Hollywood stars align for Frieze opening day
Hollywood A-listers were lined up with the rest of Los Angeles’s collector class to be among the first in the door during Frieze Los Angeles’s VIP preview on Thursday. Among the early arrivals were the Star Trek star Zachary Quinto, U2 guitarist The Edge, film-actor brothers Luke and Owen Wilson, longtime friends Leonardo DiCaprio and Tobey Maguire, Dune and Avengers star Josh Brolin, The Sinner star Jessica Biel, and many more. The comedy legend Will Ferrell and his wife, Viveca Paulin-Ferrell (who serves on the Los Angeles County Museum of Art’s board), spent some time speaking with the artist Gary Tyler in his Frieze Impact Prize solo stand. Rob Lowe, star of The Outsiders and Parks and Recreation, was seen taking a close look at paintings by the Chinese artist Shen Xin on the stand of the Shanghai-based MadeIn Gallery.
Terence Koh’s caffeine hit
On Tuesday, the artist Terence Koh inaugurated [Room], the new project space of the Hollywood gallery Make Room, with an understated but surreal sunset performance. “I’m going to make a fresh pot of coffee, if you’d like to join me,” he said, inviting visitors to follow him into an immersive installation. Over the past few weeks, Koh has transformed the small 16ft-by-9ft space into a cave with walls of packed, still-wet earth, moss and the dim light of a red lightbulb. Inside, a small gas stove nested in a pile of branches burned like a campfire continuously. Dressed unassumingly in black, he knelt on the earthen floor and boiled water, adding ingredients he pulled from the walls of the cave. Outside on the pavement, under the amber glow of a lamp strung from a tree, Koh sat at a makeshift café of acrylic stools and proceeded to serve coffee out of tiny paper cups, a gesture that felt both generous and intimate. The coffee was aromatic and delicious. The performance and installation, called KOHFEE, mark the first of [Room]’s site-specific and experimental artist projects. Koh will serve up a second performance of his earthy coffee shop on Saturday from 10am to 4pm.
Dreamy Fellini
This year’s Felix Art Fair contains a rare treat from one of cinema’s most beloved visionaries. Anchoring the Rome-based art space Studioli’s presentation at The Hollywood Roosevelt hotel are drawings from the late, great Federico Fellini. The works come from the son of Rino Carboni, Fellini’s makeup artist on films ranging from 1969’s Satyricon to 1980’s City of Women. Once practical guides for Carboni’s work on set, they double as documents of Fellini’s dreams, the cornerstone of his storytelling. Select drawings are priced from $3,500 to $18,000. Founded by the artist Alessandro Cicoria and the photographer Valeria Giampietro, Studioli has staged two Fellini exhibitions in its permanent space. The most recent, Fellini Spirits, ran from midnight to 4am for one night only, with fog machines and dramatic lighting creating a vibe worthy of its inspiration.

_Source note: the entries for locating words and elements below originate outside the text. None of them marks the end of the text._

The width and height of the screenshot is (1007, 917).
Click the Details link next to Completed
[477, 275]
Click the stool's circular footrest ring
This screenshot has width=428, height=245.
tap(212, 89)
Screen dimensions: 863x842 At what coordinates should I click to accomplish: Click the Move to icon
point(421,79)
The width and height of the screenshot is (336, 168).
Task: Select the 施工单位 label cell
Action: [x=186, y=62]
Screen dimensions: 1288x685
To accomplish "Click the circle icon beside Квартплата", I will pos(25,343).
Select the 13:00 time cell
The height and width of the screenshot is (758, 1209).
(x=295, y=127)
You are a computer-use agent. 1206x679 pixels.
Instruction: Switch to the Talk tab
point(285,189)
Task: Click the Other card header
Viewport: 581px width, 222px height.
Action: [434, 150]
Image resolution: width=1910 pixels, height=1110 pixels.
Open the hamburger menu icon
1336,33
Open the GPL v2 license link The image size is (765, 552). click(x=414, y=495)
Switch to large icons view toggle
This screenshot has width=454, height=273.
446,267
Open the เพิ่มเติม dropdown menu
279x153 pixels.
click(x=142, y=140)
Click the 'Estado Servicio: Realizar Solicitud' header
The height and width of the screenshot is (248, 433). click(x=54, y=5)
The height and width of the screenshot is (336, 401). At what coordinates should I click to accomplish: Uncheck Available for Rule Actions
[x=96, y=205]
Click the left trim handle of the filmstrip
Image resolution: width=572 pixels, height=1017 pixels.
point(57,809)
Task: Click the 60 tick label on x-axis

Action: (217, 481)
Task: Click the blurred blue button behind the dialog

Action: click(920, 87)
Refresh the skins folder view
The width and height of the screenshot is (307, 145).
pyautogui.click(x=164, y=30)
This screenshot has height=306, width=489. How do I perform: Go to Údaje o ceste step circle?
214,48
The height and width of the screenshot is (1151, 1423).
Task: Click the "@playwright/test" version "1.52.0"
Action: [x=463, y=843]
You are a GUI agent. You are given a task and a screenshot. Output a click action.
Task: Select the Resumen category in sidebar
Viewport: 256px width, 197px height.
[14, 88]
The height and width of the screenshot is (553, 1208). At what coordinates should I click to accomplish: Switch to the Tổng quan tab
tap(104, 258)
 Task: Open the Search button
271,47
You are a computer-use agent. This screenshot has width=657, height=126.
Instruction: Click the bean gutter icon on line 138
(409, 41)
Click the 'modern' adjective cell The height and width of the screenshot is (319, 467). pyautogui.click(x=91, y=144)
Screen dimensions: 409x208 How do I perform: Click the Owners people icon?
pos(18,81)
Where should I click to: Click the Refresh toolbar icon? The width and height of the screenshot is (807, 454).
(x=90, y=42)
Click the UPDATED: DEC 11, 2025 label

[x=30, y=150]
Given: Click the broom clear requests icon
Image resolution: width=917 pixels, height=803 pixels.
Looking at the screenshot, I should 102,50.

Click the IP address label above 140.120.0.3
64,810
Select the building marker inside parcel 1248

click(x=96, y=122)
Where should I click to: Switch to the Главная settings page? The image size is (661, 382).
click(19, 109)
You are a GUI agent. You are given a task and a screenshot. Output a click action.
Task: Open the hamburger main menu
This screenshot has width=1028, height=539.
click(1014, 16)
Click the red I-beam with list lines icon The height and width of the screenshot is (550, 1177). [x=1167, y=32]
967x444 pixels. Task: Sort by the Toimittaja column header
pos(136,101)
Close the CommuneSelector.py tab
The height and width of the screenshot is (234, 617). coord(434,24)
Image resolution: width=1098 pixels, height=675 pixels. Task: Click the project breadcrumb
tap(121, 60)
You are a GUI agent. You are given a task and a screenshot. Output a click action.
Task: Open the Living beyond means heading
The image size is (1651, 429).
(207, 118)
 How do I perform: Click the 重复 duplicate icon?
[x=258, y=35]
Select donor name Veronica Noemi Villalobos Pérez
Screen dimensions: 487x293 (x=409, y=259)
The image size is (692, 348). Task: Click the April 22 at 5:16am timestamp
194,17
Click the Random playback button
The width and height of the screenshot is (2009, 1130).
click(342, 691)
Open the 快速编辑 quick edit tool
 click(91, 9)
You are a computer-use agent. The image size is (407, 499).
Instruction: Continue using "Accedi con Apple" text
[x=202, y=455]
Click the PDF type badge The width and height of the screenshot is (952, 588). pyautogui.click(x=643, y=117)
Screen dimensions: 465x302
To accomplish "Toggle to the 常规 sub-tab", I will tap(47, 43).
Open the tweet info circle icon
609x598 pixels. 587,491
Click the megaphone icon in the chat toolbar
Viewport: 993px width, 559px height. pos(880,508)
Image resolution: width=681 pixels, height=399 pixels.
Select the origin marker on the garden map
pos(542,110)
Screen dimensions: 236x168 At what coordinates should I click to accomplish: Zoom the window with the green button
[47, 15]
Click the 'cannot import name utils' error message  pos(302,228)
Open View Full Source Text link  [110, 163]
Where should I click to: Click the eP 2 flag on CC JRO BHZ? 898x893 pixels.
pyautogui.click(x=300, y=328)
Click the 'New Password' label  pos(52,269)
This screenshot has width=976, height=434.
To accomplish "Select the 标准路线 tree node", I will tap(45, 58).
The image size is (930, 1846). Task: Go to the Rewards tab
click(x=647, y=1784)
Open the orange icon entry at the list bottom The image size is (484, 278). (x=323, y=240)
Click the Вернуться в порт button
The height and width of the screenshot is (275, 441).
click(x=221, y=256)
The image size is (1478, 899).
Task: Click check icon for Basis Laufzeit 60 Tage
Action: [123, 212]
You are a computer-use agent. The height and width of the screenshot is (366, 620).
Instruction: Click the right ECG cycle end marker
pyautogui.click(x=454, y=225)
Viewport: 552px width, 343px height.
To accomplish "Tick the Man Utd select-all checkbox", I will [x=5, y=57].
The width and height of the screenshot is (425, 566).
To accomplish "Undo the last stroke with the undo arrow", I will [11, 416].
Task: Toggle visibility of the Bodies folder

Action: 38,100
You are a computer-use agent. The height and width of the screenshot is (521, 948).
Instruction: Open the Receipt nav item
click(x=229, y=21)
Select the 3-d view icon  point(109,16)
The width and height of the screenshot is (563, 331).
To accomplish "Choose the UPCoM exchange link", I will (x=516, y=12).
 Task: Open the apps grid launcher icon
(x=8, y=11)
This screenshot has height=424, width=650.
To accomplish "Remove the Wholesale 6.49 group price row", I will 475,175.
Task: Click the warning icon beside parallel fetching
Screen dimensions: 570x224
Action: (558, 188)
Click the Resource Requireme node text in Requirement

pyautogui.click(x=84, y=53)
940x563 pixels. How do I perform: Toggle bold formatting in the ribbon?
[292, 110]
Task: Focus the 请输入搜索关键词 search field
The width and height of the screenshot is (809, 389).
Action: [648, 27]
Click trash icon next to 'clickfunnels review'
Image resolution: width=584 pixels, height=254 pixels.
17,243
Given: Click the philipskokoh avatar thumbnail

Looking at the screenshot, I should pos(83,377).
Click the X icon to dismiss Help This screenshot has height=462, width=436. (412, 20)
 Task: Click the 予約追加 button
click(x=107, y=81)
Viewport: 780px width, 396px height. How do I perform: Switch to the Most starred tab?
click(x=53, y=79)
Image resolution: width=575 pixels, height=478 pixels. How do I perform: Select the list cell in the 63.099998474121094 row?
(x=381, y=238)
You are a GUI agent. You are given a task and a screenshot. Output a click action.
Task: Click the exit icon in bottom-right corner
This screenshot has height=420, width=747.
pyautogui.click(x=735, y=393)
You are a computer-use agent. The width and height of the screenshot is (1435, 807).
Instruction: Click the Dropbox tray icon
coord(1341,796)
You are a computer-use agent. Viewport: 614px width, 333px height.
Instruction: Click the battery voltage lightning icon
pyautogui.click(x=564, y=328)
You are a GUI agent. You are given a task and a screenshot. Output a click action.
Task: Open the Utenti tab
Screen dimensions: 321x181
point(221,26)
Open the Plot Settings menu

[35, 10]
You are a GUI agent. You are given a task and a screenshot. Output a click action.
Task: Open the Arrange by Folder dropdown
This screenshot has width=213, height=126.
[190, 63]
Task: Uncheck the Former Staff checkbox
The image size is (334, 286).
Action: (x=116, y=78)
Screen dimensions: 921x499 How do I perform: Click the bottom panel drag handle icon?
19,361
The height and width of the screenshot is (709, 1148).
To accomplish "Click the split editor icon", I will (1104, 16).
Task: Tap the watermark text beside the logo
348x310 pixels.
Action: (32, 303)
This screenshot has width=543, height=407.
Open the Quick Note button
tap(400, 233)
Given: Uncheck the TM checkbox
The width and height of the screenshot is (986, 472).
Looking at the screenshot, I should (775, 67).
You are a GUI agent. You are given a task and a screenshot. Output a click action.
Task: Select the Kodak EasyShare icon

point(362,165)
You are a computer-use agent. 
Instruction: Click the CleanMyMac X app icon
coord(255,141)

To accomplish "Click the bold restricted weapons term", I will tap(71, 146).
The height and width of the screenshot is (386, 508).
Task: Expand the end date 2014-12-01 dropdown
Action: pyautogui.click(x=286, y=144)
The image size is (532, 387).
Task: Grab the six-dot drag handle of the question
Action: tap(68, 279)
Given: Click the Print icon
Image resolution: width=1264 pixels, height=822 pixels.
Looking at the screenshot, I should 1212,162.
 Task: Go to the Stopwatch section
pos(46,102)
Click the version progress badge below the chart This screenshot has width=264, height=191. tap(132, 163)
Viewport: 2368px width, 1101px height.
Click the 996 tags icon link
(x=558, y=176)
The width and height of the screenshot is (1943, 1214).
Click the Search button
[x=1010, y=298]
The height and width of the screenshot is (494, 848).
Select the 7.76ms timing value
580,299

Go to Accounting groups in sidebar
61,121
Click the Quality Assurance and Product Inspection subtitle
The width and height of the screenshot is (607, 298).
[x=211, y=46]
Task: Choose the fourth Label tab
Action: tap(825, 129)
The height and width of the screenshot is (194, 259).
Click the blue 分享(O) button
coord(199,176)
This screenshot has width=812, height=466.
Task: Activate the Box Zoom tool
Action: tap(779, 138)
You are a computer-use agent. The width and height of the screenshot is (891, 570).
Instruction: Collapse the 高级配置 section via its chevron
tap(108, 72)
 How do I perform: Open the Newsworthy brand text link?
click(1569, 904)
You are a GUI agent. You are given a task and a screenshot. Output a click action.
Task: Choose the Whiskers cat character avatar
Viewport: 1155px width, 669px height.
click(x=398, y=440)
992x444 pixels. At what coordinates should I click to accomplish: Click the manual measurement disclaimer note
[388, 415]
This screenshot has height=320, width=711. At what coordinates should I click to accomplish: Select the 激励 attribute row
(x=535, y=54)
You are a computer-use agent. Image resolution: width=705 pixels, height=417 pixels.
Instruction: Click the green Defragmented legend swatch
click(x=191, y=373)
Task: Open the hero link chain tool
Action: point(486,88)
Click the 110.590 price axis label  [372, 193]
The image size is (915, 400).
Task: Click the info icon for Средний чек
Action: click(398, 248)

Ruinart raises a glass to environmentalist art
Andrea Bowers has had a long and distinguished career, but now she is truly having her “champagne moment”. The artist and activist has worked with Ruinart, the esteemed champagne house, to create a pair of eco-themed works now on display in the brand’s sleek pavilion outside Frieze Los Angeles’s main tent. She sat down with The Art Newspaper just as the entire art world seemed to gravitate towards her—Serpentine director Hans Ulrich Obrist and the artist Suzanne Lacy were hovering within minutes—and took us on a journey from her earliest days of climate protesting to the creation of the current pieces.
The works comprise a wall of ribbon banners imprinted with phrases such as “there is only one Earth”—visitors are encouraged to take one—and a chandelier featuring glass shapes resembling oak leaves and Chardonnay grapes. Bowers says she’s a firm believer in harnessing the power of a luxury brand to make real change, though she admits there are also other benefits to Ruinart’s commitment to the environment. “I get to love champagne and love the planet,” she says. Cheers to that!
Serpentine celebrates
Young and Beautiful singer Lana Del Rey was on hand at the West Hollywood home of Sybil Robson Orr and Matthew Orr on Wednesday night to celebrate the tenth anniversary of the Serpentine Americas Foundation. Also gathered under the couple’s eye-catching James Turrell Skyspace installation were artists including Tyler Mitchell, Refik Anadol, Alex Israel and Lauren Halsey, as well as the Serpentine’s artistic director Hans Ulrich Obrist and chief executive (and former Frieze Los Angeles executive director) Bettina Korek.